■ Extract to read:
Ontario MPP
- In office 1902–1904
- Preceded by: William Rabb Beatty
- Succeeded by: John Galna
- Constituency: Parry Sound

Personal details
- Born: December 24, 1858 Sweaburg, Ontario
- Died: August 26, 1929 (aged 70) Toronto, Ontario
- Party: Liberal
- Spouse: Mary Street ​(m. 1880)​
- Occupation: Businessman

= Joseph Milton Carr =

Canadian politician (1858–1929)

Joseph Milton Carr (December 24, 1858 - August 26, 1929) was a merchant and politician in Ontario, Canada. He represented Parry Sound in the Legislative Assembly of Ontario from 1902 to 1904 as a Liberal.

The son of Thomas Carr and Adeline Alexander, he was born in Sweaburg and was educated in Woodstock. In 1880, he married Mary Street. Carr operated a general store in Powassan but moved his business to Cobalt in 1905 after silver was discovered there. His business was destroyed by fire and he became involved in mining. Carr later retired, living in Hamilton and Barrie until his wife's death around 1924, when he moved back to Powassan. He suffered heart problems and later died at the Toronto General Hospital at the age of 70.

■ Activity: For each statement, say yes or no to whether it agrees with the article on Joseph Milton Carr, and quote the deciding words of the article. 1. Carr was born in Woodstock. 2. Carr moved his business to Cobalt after silver was discovered there. 3. Carr represented Parry Sound as a Conservative. The entries after this point are separate material, unrelated to the article on Joseph Milton Carr.

■ Records supplied:
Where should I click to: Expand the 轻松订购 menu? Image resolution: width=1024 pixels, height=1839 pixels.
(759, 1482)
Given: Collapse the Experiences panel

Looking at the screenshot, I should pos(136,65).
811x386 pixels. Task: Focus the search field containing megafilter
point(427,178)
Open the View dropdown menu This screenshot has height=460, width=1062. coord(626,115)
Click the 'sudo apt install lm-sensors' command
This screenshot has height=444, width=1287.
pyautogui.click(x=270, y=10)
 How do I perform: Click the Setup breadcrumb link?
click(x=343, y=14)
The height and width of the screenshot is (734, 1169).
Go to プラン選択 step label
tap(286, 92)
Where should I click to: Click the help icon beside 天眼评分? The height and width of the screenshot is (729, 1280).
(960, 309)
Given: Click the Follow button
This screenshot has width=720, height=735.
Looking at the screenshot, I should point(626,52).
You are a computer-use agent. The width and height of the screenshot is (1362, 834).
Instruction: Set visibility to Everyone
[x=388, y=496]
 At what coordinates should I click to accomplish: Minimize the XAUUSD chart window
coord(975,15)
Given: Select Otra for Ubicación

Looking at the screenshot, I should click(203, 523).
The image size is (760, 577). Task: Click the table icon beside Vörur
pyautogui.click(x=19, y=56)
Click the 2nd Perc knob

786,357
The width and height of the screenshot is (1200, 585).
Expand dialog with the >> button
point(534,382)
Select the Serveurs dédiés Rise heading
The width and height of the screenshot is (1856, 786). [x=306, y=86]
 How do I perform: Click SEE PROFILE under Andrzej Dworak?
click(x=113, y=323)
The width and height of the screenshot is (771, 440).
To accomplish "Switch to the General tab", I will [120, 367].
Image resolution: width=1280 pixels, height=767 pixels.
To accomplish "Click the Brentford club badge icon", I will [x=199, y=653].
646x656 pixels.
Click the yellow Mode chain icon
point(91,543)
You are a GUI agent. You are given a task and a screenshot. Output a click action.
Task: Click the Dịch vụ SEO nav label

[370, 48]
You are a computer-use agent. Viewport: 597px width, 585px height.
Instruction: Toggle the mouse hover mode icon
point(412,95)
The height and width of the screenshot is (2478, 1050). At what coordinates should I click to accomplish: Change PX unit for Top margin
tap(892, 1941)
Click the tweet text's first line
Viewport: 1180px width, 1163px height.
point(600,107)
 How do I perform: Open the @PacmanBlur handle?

■ Answer section:
1. No: "he was born in Sweaburg and was educated in Woodstock"
2. Yes: "moved his business to Cobalt in 1905 after silver was discovered there"
3. No: "He represented Parry Sound in the Legislative Assembly of Ontario from 1902 to 1904 as a Liberal."